First of all, this is seen in the "lack" of the usual "arrogance" due to his privileged status as an agent licensed to kill. No, there is no lack of action, no fighting, no killing, but there is an impression that this Bond does it only as an official duty, not as one of the adventures he gladly accepted. Then there were very few previous Bonds with that much emotion. Bond falls in love, has a romantic relationship, Bond has feelings, Bond is "human-like". And not only because of the script, Craig reacts superiorly with his personal performance, to an actor who is aware of the importance of Bond in his career, an actor who wants to prove his talent in front of his audience.

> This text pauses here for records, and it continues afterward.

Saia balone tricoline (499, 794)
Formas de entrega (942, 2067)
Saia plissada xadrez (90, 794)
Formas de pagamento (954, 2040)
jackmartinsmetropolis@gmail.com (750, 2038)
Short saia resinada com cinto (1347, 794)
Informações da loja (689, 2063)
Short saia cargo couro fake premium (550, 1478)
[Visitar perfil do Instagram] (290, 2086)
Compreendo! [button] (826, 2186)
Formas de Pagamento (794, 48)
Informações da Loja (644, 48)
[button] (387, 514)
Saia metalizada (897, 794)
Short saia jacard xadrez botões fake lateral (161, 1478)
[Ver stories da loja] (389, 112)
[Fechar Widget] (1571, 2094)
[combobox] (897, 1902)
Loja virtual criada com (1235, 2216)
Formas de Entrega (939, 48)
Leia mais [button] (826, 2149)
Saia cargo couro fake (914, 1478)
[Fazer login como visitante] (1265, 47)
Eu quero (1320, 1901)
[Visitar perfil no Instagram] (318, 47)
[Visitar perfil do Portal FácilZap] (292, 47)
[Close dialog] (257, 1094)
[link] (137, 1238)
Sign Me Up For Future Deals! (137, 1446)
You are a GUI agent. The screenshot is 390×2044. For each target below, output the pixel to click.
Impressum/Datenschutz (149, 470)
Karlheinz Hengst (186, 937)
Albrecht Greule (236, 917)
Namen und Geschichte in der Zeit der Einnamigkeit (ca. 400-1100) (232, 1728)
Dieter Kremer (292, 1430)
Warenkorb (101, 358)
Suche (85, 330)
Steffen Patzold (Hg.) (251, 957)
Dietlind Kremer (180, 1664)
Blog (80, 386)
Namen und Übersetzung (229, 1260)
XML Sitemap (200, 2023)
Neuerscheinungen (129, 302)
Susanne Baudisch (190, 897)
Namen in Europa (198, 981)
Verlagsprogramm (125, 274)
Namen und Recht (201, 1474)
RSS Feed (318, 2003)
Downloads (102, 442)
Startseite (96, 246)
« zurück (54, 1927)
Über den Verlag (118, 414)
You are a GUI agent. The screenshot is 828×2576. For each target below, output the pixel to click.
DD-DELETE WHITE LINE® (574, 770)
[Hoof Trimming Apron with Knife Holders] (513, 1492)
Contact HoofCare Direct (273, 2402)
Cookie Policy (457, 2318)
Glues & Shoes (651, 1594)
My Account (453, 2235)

This is definitely his most intimate performance as Agent 007.

In terms of the whole ensemble of actors, Craig is (and should be) the conductor of a large symphony orchestra composed of top musicians from whom, unfortunately, we hear some fakes, but the conductor still manages to finish with an extended fortissimo. And naturally the strongest applause is intended for him.

As for the production features, it is obvious that as a counterbalance to Craig's "softened" character, a very robust visualization has been added, and two villains have been added to the film.

It is pointless to retell what is happening in this film, primarily due to the rather crowded narrative that takes characters and situations from the predecessor "Spectra", which forced the producers to increase the minutes in the final version (163 minutes). Certain cuts would be a function of durable visibility. Interestingly, the appearance of Covid 19 (which delayed the film) has a strange coincidence with the "nano virus" from which Bond should save the world. I'm probably exaggerating, but I think that lucid DHL ad is more effective (and more effective) than any half-hour car chase.

Do you still need Bonds?

Ultimately, "It's Not Time to Die" fails to emerge from the shadow of previous Bonds. Probably neither can nor should. But that leaves open the question: is the 26th Bond needed? As if all the resources of Ian Fleming's original were wasted, with all the screenwriting skills of entire teams of writers, what new should one expect? Bond woman? Black-haired Bond? Robot Bond? (we already had "Robocop"), Jedi Bond?…

The problem seems to be in the repetition of the stories, the routine arrangement of the scenes, the predictability of each Bond ending. The classical formula can hardly be radically changed. If Craig were to retire and die, why wouldn't Bond finally retire? The intention is to save the future Bond trainees. Because obviously evil spreads faster than good.

And to conclude that Craig in "No Time To Die" is more charismatic than Bond.